It looks like this is caused by the op.extent.truncate_seq but I'm skipping further investigation since Xiubo will be familiar with which patch causes this.

Actions #4

Updated by Xiubo Li 10 months ago

From the failure call trace:

2023-07-04T00:31:43.736 INFO:tasks.cephfs.mount:Validating 8388608 bytes from snapdir/.snap/snap1/subdir/file_a
2023-07-04T00:31:43.737 DEBUG:teuthology.orchestra.run.smithi082:> sudo adjust-ulimits daemon-helper kill python3 -c '
2023-07-04T00:31:43.737 DEBUG:teuthology.orchestra.run.smithi082:> import zlib
2023-07-04T00:31:43.737 DEBUG:teuthology.orchestra.run.smithi082:> path = "/home/ubuntu/cephtest/mnt.0/snapdir/.snap/snap1/subdir/file_a" 
2023-07-04T00:31:43.738 DEBUG:teuthology.orchestra.run.smithi082:> with open(path, '"'"'r'"'"') as f:
2023-07-04T00:31:43.738 DEBUG:teuthology.orchestra.run.smithi082:>     bytes = f.read()
2023-07-04T00:31:43.738 DEBUG:teuthology.orchestra.run.smithi082:> if len(bytes) != 8388608:
2023-07-04T00:31:43.738 DEBUG:teuthology.orchestra.run.smithi082:>     raise RuntimeError("Bad length {0} vs. expected {1}".format(
2023-07-04T00:31:43.739 DEBUG:teuthology.orchestra.run.smithi082:>         len(bytes), 8388608
2023-07-04T00:31:43.739 DEBUG:teuthology.orchestra.run.smithi082:>     ))
2023-07-04T00:31:43.739 DEBUG:teuthology.orchestra.run.smithi082:> for i, b in enumerate(bytes):
2023-07-04T00:31:43.739 DEBUG:teuthology.orchestra.run.smithi082:>     val = zlib.crc32(str(i).encode('"'"'utf-8'"'"')) & 7
2023-07-04T00:31:43.740 DEBUG:teuthology.orchestra.run.smithi082:>     if b != chr(val):
2023-07-04T00:31:43.740 DEBUG:teuthology.orchestra.run.smithi082:>         raise RuntimeError("Bad data at offset {0}".format(i))
2023-07-04T00:31:43.740 DEBUG:teuthology.orchestra.run.smithi082:> '
2023-07-04T00:31:43.919 INFO:teuthology.orchestra.run.smithi082.stderr:Traceback (most recent call last):
2023-07-04T00:31:43.919 INFO:teuthology.orchestra.run.smithi082.stderr:  File "<string>", line 13, in <module>
2023-07-04T00:31:43.919 INFO:teuthology.orchestra.run.smithi082.stderr:RuntimeError: Bad data at offset 0

It seems successfully read the contents but failed when validating them, "Bad data at offset 0".

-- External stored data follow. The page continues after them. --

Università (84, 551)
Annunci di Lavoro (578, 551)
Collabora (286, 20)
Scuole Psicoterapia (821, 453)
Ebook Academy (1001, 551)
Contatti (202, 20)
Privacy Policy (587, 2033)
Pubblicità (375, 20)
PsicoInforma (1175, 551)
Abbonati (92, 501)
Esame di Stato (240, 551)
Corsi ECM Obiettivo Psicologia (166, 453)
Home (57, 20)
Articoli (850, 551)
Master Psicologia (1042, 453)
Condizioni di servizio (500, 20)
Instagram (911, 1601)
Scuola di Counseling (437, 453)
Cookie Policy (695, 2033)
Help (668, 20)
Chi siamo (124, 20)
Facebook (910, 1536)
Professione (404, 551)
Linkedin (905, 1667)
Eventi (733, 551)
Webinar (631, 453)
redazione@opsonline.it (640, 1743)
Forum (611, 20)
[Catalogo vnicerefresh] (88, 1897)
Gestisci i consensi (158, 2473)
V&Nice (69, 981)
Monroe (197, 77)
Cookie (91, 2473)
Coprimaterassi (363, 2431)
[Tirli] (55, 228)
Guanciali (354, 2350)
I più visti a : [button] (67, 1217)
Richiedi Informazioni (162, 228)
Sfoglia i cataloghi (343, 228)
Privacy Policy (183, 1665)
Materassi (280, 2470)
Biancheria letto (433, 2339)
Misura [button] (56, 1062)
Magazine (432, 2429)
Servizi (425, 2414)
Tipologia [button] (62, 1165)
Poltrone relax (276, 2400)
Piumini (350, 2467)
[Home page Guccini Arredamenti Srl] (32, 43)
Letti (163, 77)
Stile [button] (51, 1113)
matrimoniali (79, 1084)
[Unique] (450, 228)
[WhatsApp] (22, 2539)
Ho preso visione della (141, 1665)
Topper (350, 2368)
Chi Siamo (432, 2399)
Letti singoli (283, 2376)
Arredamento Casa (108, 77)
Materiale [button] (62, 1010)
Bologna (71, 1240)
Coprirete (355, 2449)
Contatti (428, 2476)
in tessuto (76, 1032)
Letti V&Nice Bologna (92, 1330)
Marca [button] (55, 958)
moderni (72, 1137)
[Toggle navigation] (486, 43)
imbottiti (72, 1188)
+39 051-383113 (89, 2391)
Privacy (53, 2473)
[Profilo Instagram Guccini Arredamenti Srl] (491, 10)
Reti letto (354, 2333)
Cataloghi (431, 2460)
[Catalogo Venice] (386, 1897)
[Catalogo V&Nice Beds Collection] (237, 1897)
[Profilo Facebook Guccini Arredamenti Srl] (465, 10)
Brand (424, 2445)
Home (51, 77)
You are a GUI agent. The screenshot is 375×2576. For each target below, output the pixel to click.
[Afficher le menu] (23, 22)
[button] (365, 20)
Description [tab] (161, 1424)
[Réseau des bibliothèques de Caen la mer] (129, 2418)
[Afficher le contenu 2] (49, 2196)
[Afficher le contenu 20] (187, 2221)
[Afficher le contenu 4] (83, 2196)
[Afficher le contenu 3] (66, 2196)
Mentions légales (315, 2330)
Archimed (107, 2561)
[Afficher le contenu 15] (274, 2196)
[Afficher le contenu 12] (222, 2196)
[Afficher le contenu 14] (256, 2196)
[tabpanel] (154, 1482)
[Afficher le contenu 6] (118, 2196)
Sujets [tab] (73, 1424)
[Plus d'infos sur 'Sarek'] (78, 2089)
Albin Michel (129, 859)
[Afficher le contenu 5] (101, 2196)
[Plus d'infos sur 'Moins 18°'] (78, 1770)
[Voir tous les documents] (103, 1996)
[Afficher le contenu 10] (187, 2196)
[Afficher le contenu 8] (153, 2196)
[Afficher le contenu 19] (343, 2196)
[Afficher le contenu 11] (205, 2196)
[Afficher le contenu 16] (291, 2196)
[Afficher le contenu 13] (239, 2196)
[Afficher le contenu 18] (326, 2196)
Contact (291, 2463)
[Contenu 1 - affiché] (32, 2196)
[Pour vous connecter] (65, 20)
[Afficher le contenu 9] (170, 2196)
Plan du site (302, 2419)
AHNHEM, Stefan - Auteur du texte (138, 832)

And from the osd logs in comment#3, it seems the client request just passed a incorrect snapc, which is snapc 0=[], but as my understanding it should be snapc 0=[2] (?)

do_op osd_op(client.10556.0:1 43.12 43:4bec3886:::10000000002.00000000:2 [read 0~4194304 [1@-1]] snapc 0=[] ondisk+read+known_if_redirected e287) v8 may_read -> read-ordered flags ondisk+read+known_if_redirected
./remote/smithi055/log/ceph-osd.1.log.gz:2023-07-11T21:20:30.692+0000 7f669728b700 10 osd.1 pg_epoch: 287 pg[43.12( v 287'16 (0'0,287'16] local-lis/les=283/284 n=2 ec=283/283 lis/c=283/283 les/c/f=284/284/0 sis=283) [1,2] r=0 lpr=283 crt=287'16 lcod 287'15 mlcod 287'15 active+clean] find_object_context 43:4bec3886:::10000000002.00000000:2 @2 snapset 2=[]:{2=[2]}

Actions #5

Updated by Xiubo Li 10 months ago

Xiubo Li wrote:

From the failure call trace:

[...]

It seems successfully read the contents but failed when validating them, "Bad data at offset 0".

And from the osd logs in comment#3, it seems the client request just passed a incorrect snapc, which is snapc 0=[], but as my understanding it should be snapc 0=[2] (?)

do_op osd_op(client.10556.0:1 43.12 43:4bec3886:::10000000002.00000000:2 [read 0~4194304 [1@-1]] snapc 0=[] ondisk+read+known_if_redirected e287) v8 may_read -> read-ordered flags ondisk+read+known_if_redirected
./remote/smithi055/log/ceph-osd.1.log.gz:2023-07-11T21:20:30.692+0000 7f669728b700 10 osd.1 pg_epoch: 287 pg[43.12( v 287'16 (0'0,287'16] local-lis/les=283/284 n=2 ec=283/283 lis/c=283/283 les/c/f=284/284/0 sis=283) [1,2] r=0 lpr=283 crt=287'16 lcod 287'15 mlcod 287'15 active+clean] find_object_context 43:4bec3886:::10000000002.00000000:2 @2 snapset 2=[]:{2=[2]}

While the truncate_seq and truncate_size were correct from kclient:

For the one we have the issue:

./remote/smithi101/log/ceph-osd.1.log.gz:2023-07-11T21:26:29.063+0000 7fcf06dbf700 10 osd.1 pg_epoch: 281 pg[43.12( v 281'16 (0'0,281'16] local-lis/les=279/280 n=2 ec=279/279 lis/c=279/279 les/c/f=280/280/0 sis=279) [1,2] r=0 lpr=279 crt=281'16 lcod 281'15 mlcod 281'15 active+clean] do_osd_op  read 0~4194304 [1@-1]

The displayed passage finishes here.